General case for a diagonizable matrix
$$S = U.\Lambda.U^{-1} =
\begin{pmatrix} 3 & 1 \\ 0 & 2 \end{pmatrix}
=\begin{pmatrix} 1 & -1 / \sqrt 2 \\
0 & 1 / \sqrt 2 \end{pmatrix}
\begin{pmatrix} 3 & 0 \\ 0 & 2 \end{pmatrix}
\begin{pmatrix} 1 & 1 \\ 0 & \sqrt 2 \end{pmatrix}$$
Multiplying by $S$ is equivalent to multiplying successively by $U^{-1}$, $\Lambda$ and $U$.

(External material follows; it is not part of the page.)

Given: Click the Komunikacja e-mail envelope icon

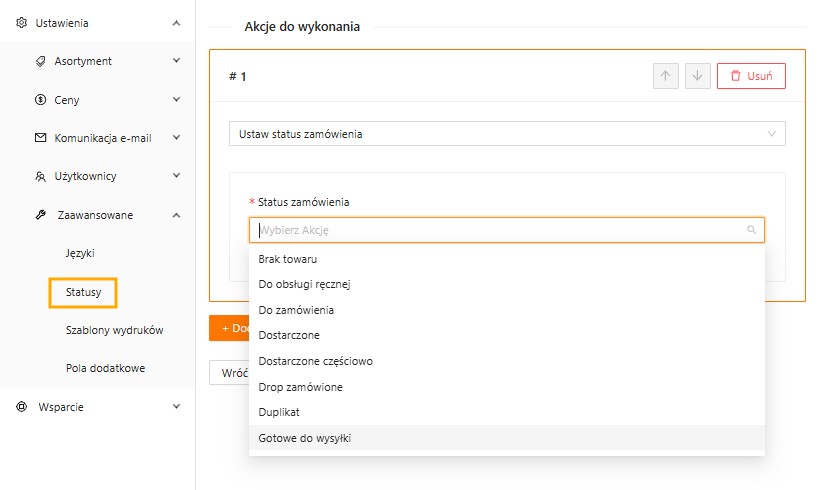Looking at the screenshot, I should click(x=41, y=138).
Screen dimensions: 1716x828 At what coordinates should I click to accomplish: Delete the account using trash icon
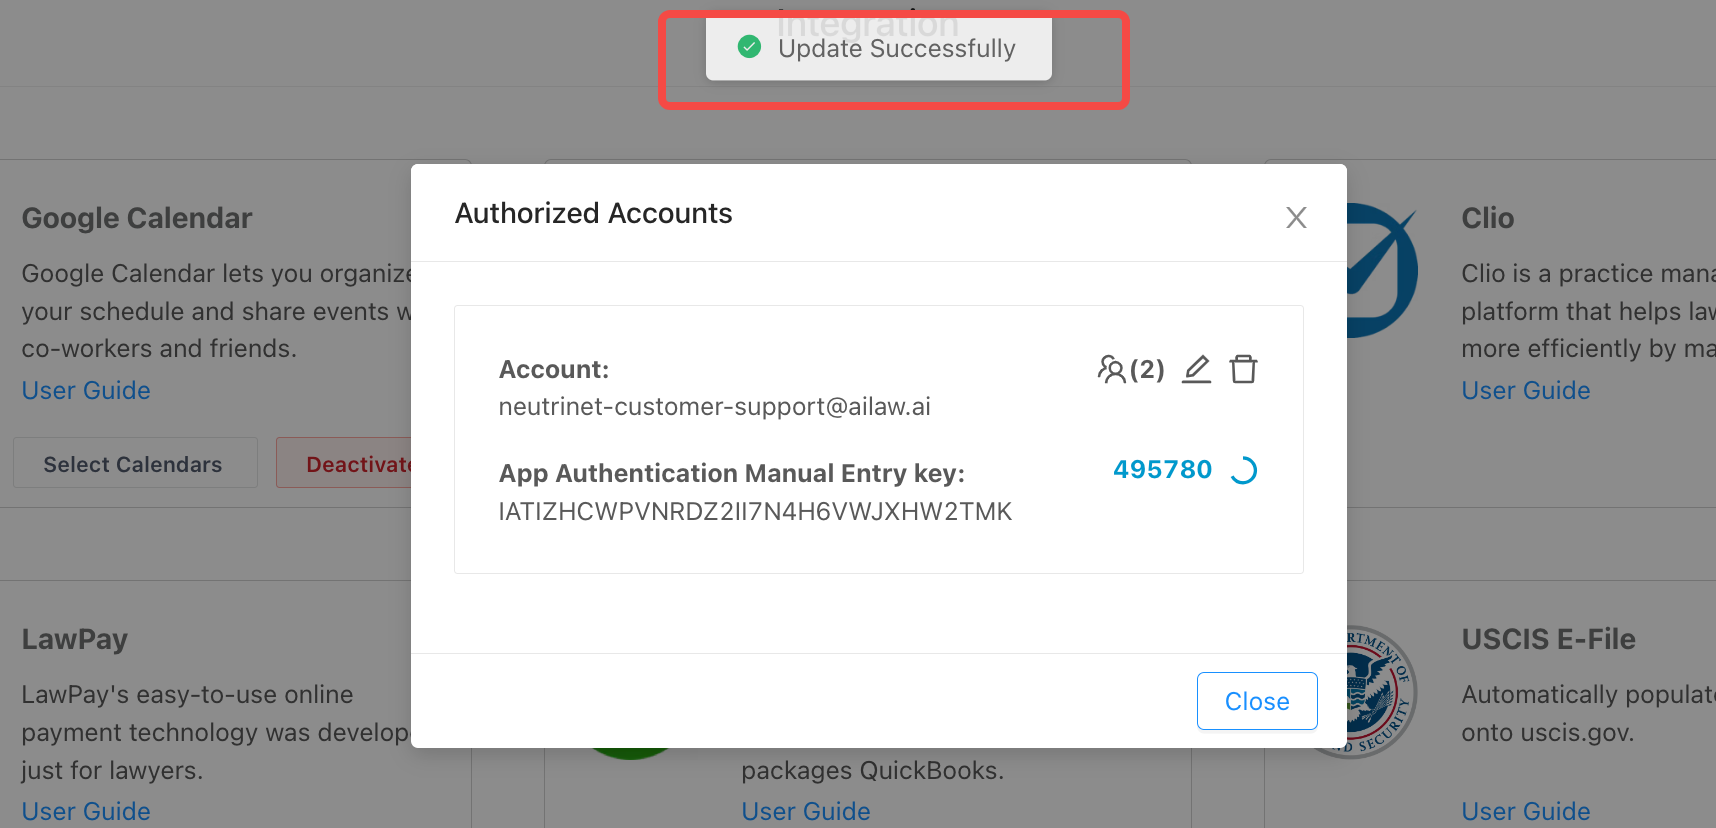click(1243, 369)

Matrix $U$ is made of columns which are the eigenvectors of $S$. Multiplying by $U^{-1}$ aligns the eigenvectors with the basis vectors.

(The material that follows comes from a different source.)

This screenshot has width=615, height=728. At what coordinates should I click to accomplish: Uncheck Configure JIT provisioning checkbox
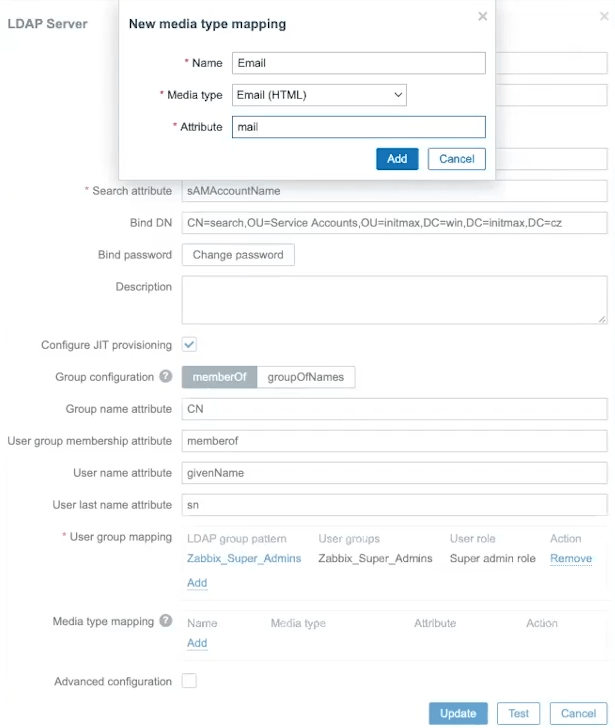(x=189, y=345)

Scaling by $\Lambda$ preserves the orientation of the eigenvectors, as they are aligned with the basis.
The scaled, but with unchanged orientation, eigenvectors are returned to their initial orientation by multiplying by $U$.
The eigenvectors:
$$v1=\begin{pmatrix} 1 \\ 0 \end{pmatrix} \text { and } v2=\begin{pmatrix} -1 / \sqrt 2 \\ 1 / \sqrt 2 \end{pmatrix}$$
are shown in color.
Specific case of a symmetric matrix
In the case of a real symmetric matrix $S$, $U$ is orthogonal. $U^{-1}=U^T$ and the relationship can be written:
$$S = U.\Lambda.U^T$$
$U$ is a unitary matrix, in the general case, a rotation matrix.
$$ S = \begin{pmatrix} 3 & \sqrt 2 \\ \sqrt 2 & 2 \end{pmatrix}
=\begin{pmatrix} \sqrt {2/3} & -1 / \sqrt 3 \\ 1 / \sqrt 3 & \sqrt {2/3} \end{pmatrix} \begin{pmatrix} 4 & 0 \\ 0 & 1 \end{pmatrix} \begin{pmatrix} \sqrt {2/3} & 1 / \sqrt 3 \\ -1 / \sqrt 3 & \sqrt {2/3} \end{pmatrix} $$
Does this imply that multiplying by any symmetric matrix $S$ is just a scaling by its eigenvalues.
Yes, but as shown, the scaling must be applied in the basis defined by the eigenvectors, or equivalently the basis can be changed prior to apply it. In the case of a real symmetric matrix, the eigenvectors are orthogonal.